- **Task**:
This task asks for the lines from the one with "Contactanos (57, 2268)" to the final line below, repeated exactly, with pictures omitted.

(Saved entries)
-- Opening Marker --

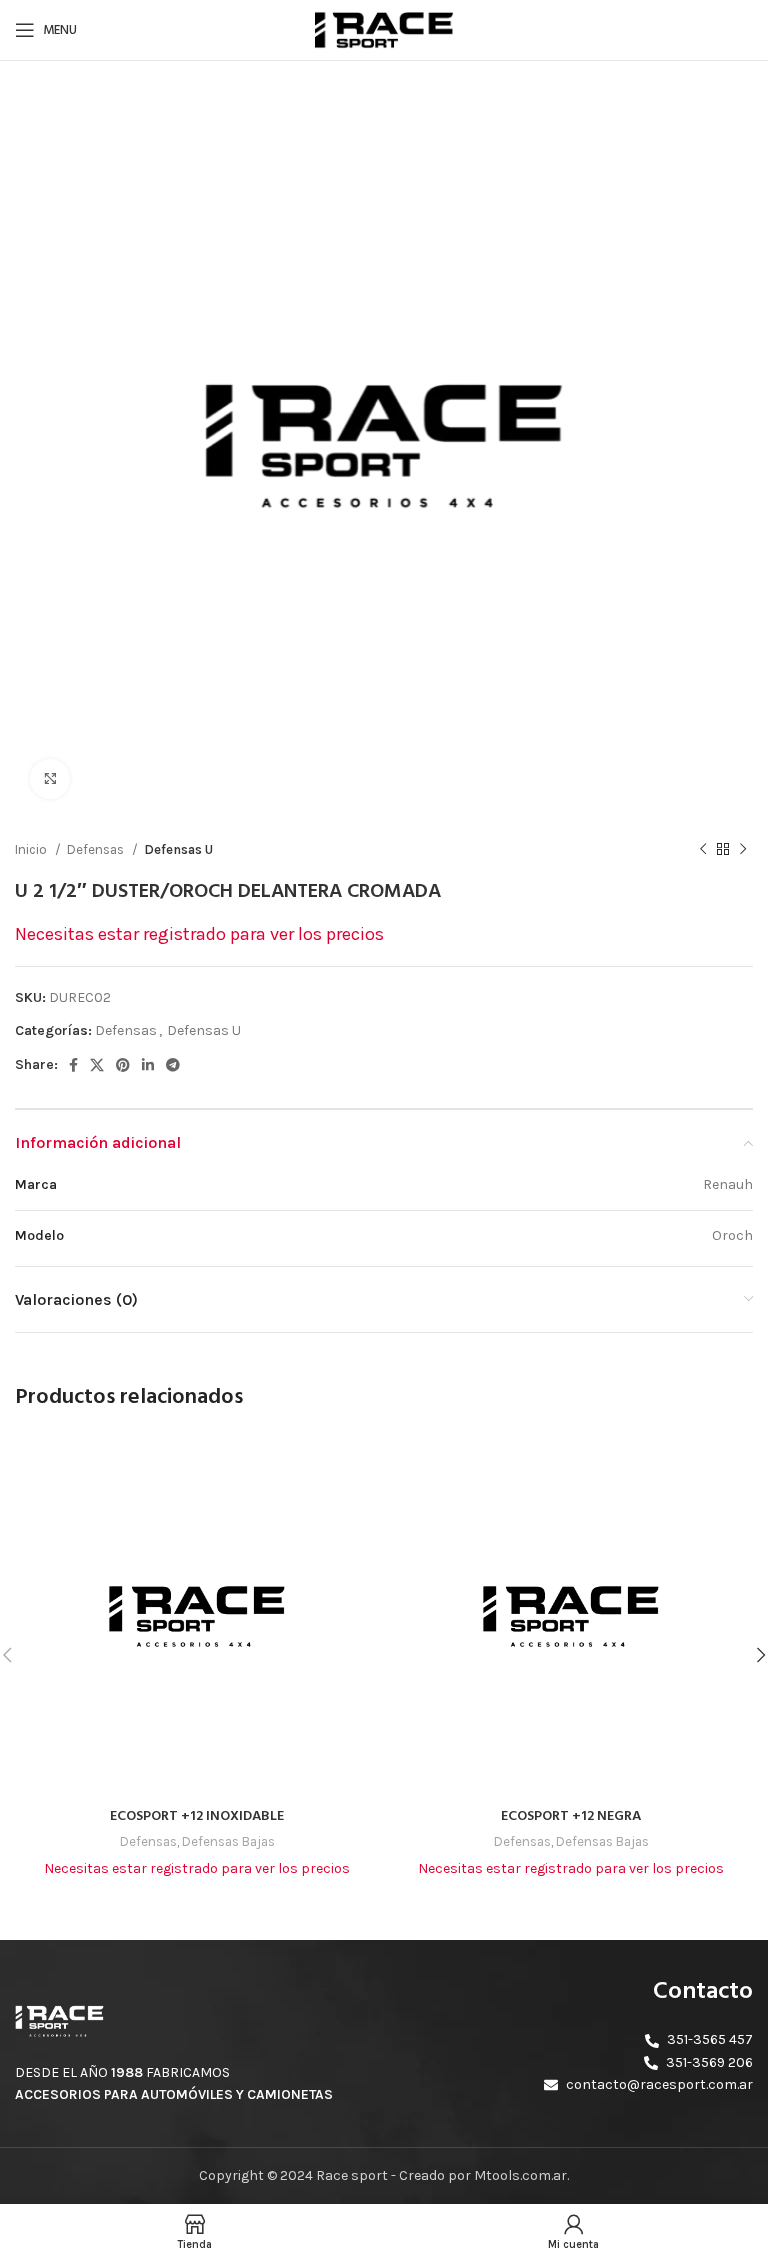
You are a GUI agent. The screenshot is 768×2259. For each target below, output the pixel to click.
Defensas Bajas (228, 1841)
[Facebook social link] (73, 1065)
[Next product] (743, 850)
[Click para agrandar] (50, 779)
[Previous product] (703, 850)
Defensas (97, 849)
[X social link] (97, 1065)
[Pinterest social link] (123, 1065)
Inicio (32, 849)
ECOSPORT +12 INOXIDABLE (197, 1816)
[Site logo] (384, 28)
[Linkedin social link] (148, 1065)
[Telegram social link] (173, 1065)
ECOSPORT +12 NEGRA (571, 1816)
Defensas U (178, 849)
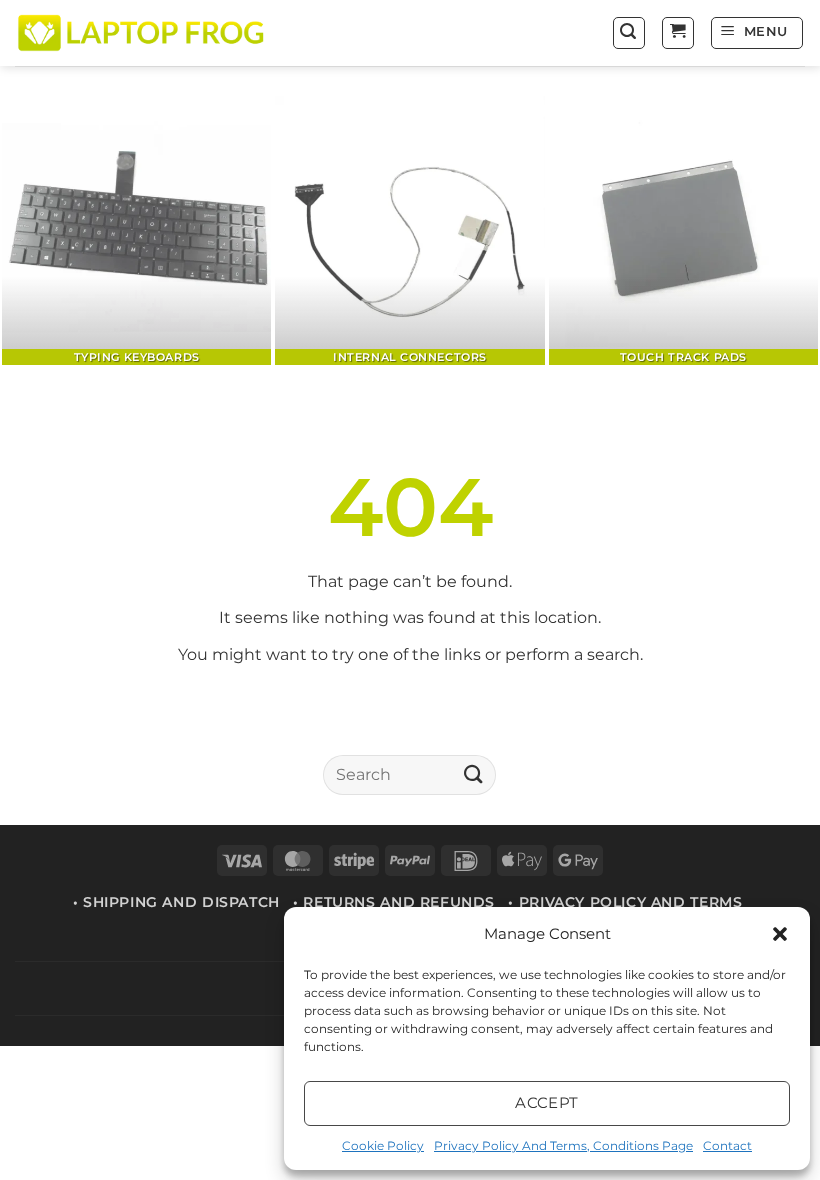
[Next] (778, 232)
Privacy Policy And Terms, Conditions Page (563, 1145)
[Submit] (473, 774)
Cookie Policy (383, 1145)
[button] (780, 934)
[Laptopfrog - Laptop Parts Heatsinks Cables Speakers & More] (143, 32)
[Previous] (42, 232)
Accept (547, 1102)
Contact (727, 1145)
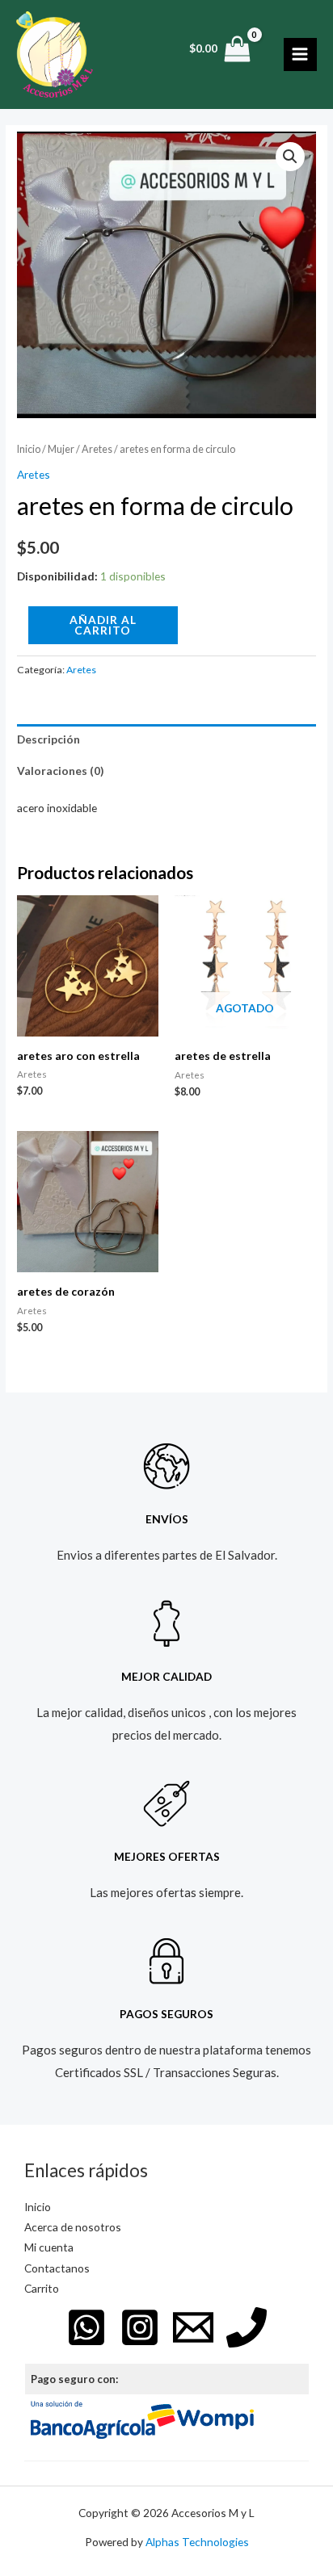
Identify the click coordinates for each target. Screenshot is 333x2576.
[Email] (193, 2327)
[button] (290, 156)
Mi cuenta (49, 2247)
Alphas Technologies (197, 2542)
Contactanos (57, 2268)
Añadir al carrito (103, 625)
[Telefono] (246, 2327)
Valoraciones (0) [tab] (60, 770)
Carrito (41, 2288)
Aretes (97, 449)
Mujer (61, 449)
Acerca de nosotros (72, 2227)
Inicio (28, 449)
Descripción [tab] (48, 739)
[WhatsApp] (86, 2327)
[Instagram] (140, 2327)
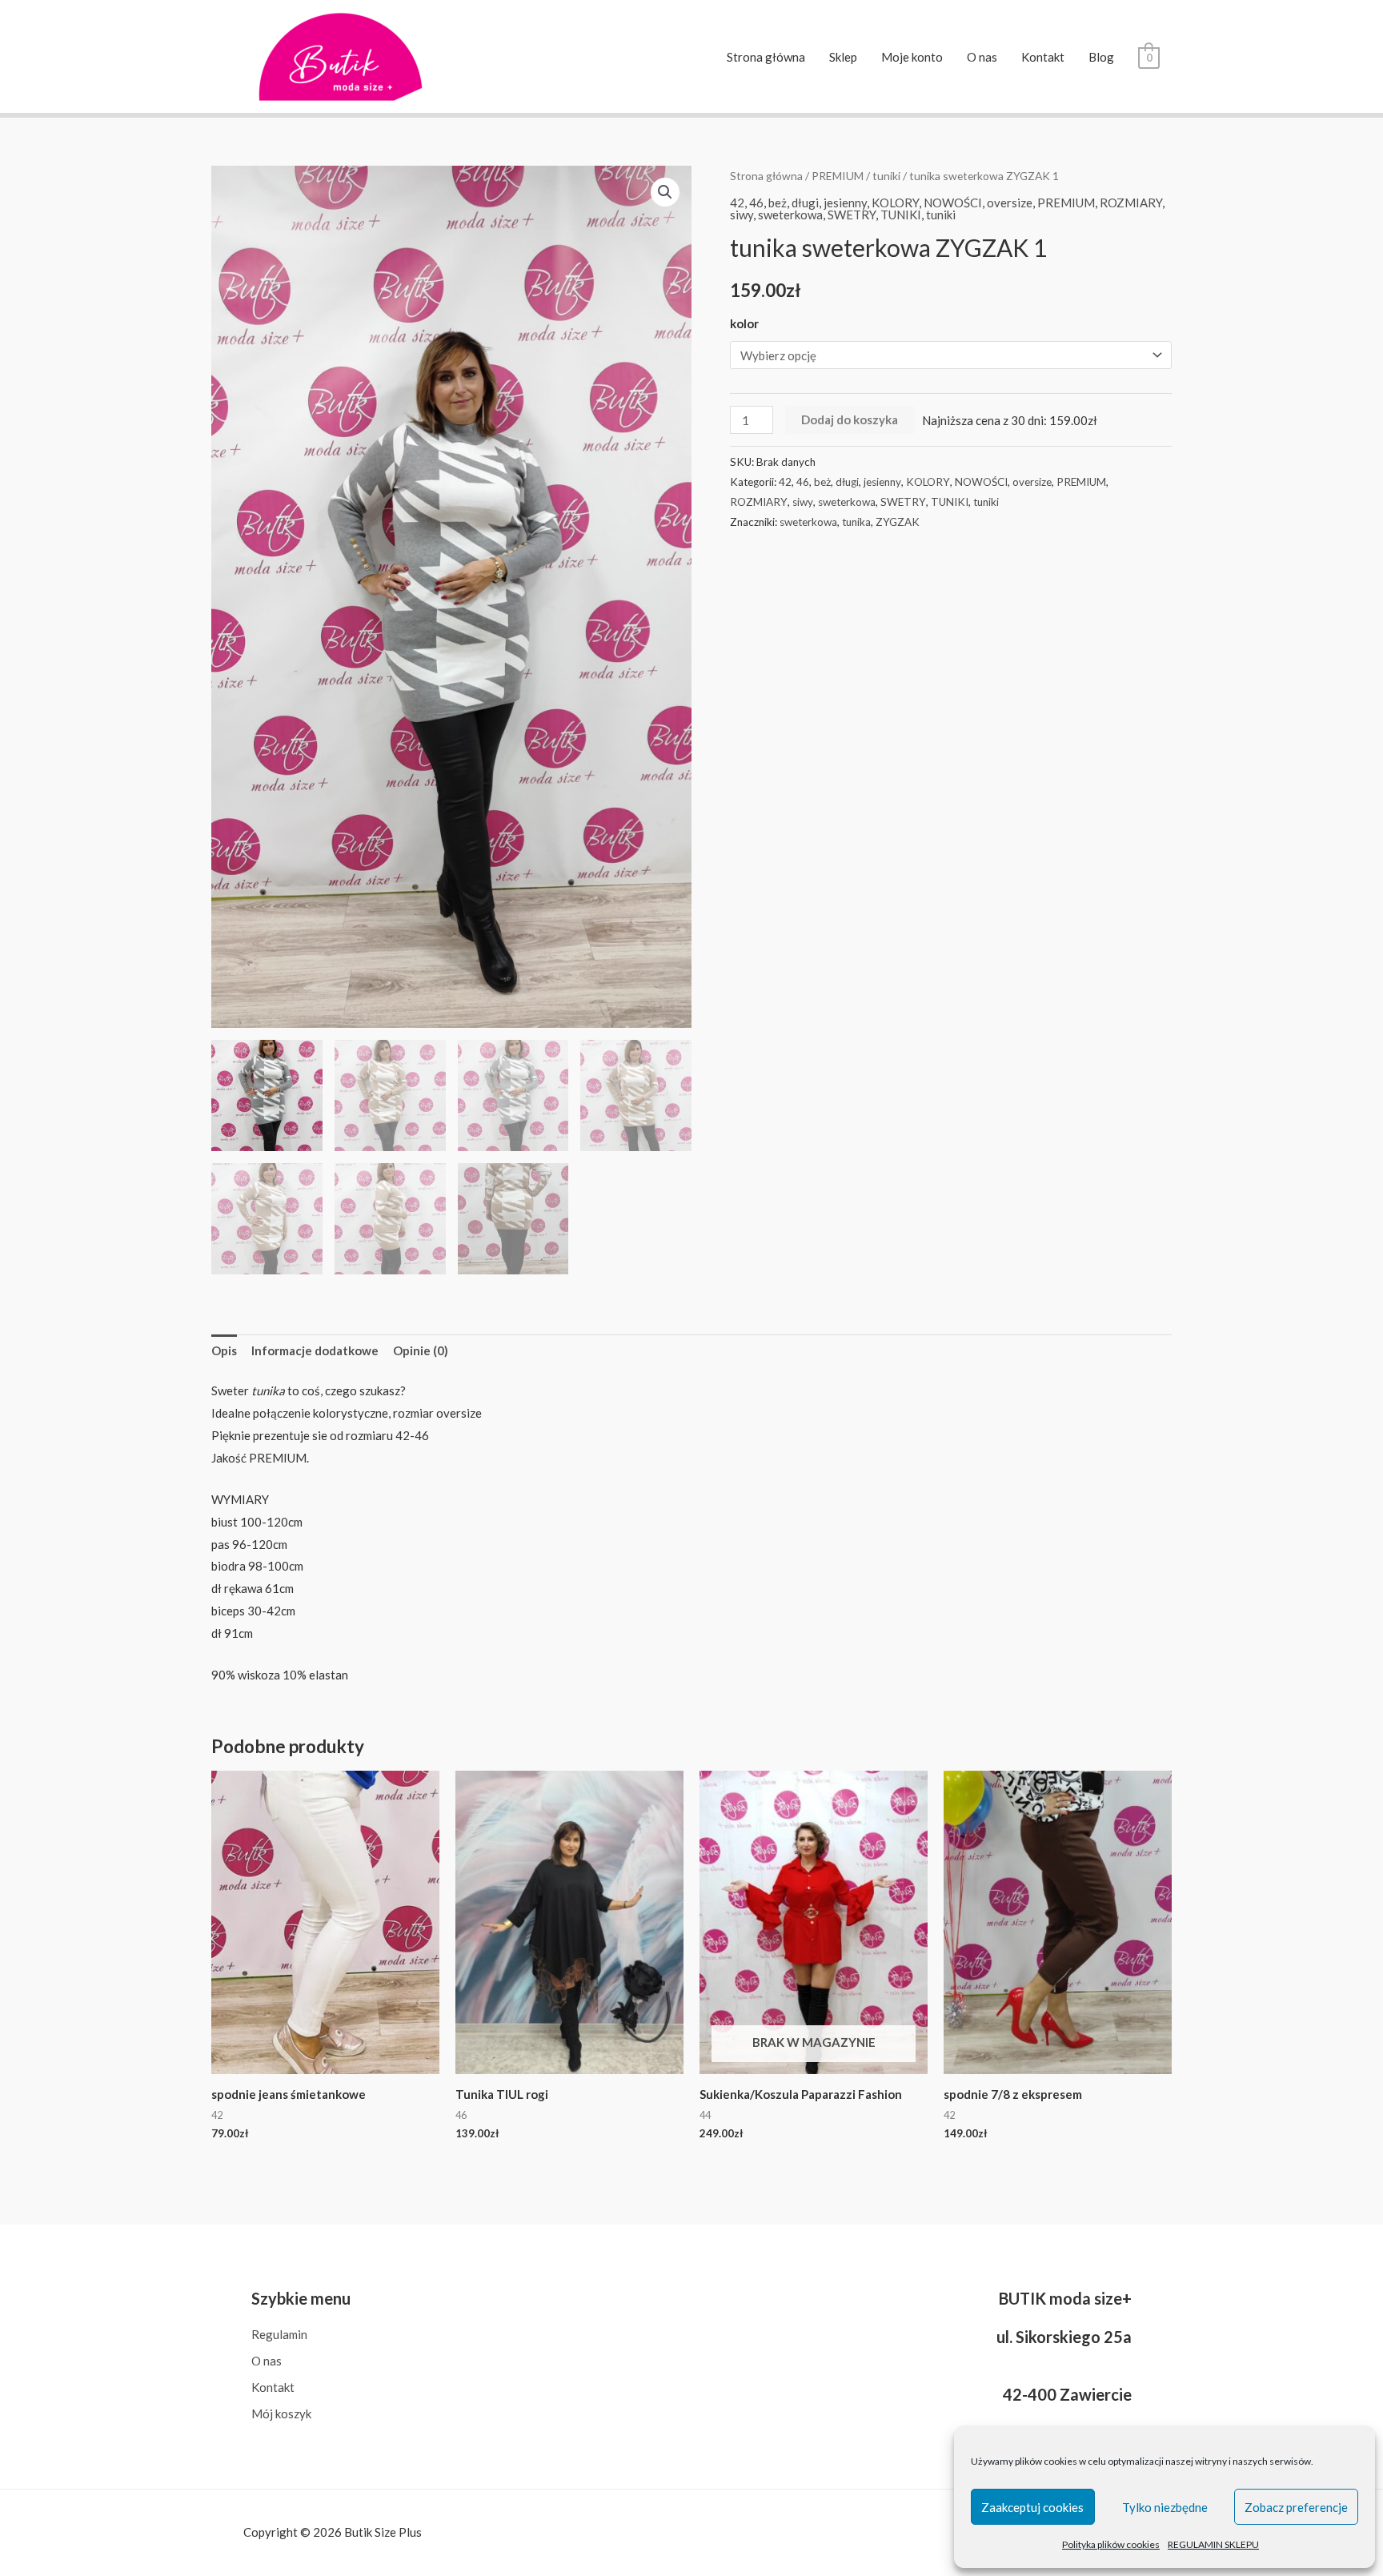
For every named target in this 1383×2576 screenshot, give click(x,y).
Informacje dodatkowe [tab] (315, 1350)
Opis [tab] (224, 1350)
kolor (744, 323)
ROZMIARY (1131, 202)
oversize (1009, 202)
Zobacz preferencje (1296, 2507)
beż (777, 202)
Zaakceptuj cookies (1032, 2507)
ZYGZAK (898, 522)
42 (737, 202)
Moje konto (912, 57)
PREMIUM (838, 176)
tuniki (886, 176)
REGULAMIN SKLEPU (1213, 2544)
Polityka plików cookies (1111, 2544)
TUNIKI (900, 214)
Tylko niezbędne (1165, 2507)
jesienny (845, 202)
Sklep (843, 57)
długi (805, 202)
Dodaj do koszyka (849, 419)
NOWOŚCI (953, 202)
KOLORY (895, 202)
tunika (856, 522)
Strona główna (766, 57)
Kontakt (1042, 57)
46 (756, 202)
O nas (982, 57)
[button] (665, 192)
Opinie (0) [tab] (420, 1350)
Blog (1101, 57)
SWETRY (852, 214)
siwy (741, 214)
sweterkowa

-- Closing Marker --

- **Response to the exercise**:
Contactanos (57, 2268)
Añadir al carrito (103, 625)
[Telefono] (246, 2327)
Valoraciones (0) [tab] (60, 770)
Carrito (41, 2288)
Aretes (97, 449)
Mujer (61, 449)
Acerca de nosotros (72, 2227)
Inicio (28, 449)
Descripción [tab] (48, 739)
[WhatsApp] (86, 2327)
[Instagram] (140, 2327)
For every named target in this 1383×2576 screenshot, give click(x,y).
Informacje dodatkowe [tab] (315, 1350)
Opis [tab] (224, 1350)
kolor (744, 323)
ROZMIARY (1131, 202)
oversize (1009, 202)
Zobacz preferencje (1296, 2507)
beż (777, 202)
Zaakceptuj cookies (1032, 2507)
ZYGZAK (898, 522)
42 (737, 202)
Moje konto (912, 57)
PREMIUM (838, 176)
tuniki (886, 176)
REGULAMIN SKLEPU (1213, 2544)
Polityka plików cookies (1111, 2544)
TUNIKI (900, 214)
Tylko niezbędne (1165, 2507)
jesienny (845, 202)
Sklep (843, 57)
długi (805, 202)
Dodaj do koszyka (849, 419)
NOWOŚCI (953, 202)
KOLORY (895, 202)
tunika (856, 522)
Strona główna (766, 57)
Kontakt (1042, 57)
46 (756, 202)
O nas (982, 57)
[button] (665, 192)
Opinie (0) [tab] (420, 1350)
Blog (1101, 57)
SWETRY (852, 214)
siwy (741, 214)
sweterkowa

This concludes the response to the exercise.